La littérature algérienne contemporaine persiste à suivre la mouvance et les changements actuels du monde pour répondre aux attentes de ses lecteurs contemporains. Tout en subissant les influences des courants littéraires universels, les auteurs algériens participent à l’esthétique postmoderne en usant de nouveaux procédés d’écriture. Les stratégies postmodernes qu’ils mettent en œuvre sont diverses et variées, allant de l’hybridation avec toutes ses formes (des genres, styles, voix, registres littéraires, etc.) l’intertextualité, les réécritures, la polyphonie et bien d’autres procédés de transgression et de modernisation du roman. Mais la source principale qui les inspire demeure la société, le patrimoine et la mémoire algérienne.

Amours et aventures de Sindbad le Marin de Salim Bachi[1] est un roman qui s’inscrit dans l’écriture de la contemporanéité.

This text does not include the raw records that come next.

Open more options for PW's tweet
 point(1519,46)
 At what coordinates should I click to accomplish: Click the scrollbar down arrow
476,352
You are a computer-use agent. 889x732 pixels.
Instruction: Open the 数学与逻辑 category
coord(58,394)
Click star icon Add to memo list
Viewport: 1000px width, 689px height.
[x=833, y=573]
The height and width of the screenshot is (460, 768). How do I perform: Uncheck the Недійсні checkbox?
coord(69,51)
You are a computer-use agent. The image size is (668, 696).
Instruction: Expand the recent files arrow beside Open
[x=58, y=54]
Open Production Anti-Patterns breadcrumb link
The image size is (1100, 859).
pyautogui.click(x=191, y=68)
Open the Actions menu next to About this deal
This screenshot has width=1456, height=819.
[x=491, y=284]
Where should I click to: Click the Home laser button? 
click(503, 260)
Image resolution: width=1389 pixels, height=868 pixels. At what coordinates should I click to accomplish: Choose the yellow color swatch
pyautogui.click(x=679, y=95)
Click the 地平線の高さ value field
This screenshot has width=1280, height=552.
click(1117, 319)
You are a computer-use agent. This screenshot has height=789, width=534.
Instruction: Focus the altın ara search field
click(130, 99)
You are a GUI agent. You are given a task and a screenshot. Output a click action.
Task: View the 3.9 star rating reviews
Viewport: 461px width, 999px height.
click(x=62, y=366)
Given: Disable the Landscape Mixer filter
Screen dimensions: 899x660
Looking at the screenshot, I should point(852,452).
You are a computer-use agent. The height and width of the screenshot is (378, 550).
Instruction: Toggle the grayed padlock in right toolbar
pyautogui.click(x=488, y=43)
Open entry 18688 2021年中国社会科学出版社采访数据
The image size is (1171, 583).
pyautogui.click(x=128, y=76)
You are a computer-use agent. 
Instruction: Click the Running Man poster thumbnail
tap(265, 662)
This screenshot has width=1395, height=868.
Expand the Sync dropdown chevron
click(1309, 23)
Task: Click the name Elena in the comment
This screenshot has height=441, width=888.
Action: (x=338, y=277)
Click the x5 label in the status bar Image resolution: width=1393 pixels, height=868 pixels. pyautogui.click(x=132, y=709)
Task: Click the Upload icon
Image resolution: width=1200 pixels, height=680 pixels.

Comme l’indique son titre, ce roman est une réécriture du célèbre conte Sindbad de la Mer [2] des Mille et Une Nuits. Malgré que le procédé de réécriture ne soit pas totalement nouveau dans l’histoire littéraire, il est dans ce roman un trait de modernité car il relève de la transgression et la subversion du traditionnel. Effectivement, le conte source est subverti et renversé par le procédé de marginalisation qui affecte Sindbad ; le héros marginal.

Dans la présente étude, nous interrogerons les procédés de la marginalisation du héros en répondant aux interrogations suivantes : Quelle est la représentation du personnage marginal ? Quel est son statut ? Quelle quête poursuit-il ? Et quelles sont les typologies de discours véhiculées par la marginalisation ? Pour répondre à ces questions, nous organisons notre réflexion en deux parties distinctes : la première est consacrée à la représentation du héros marginal dans la narration (son statut, itinéraire et portrait) ; la deuxième partie interroge les typologies de discours véhiculées par ce procédé.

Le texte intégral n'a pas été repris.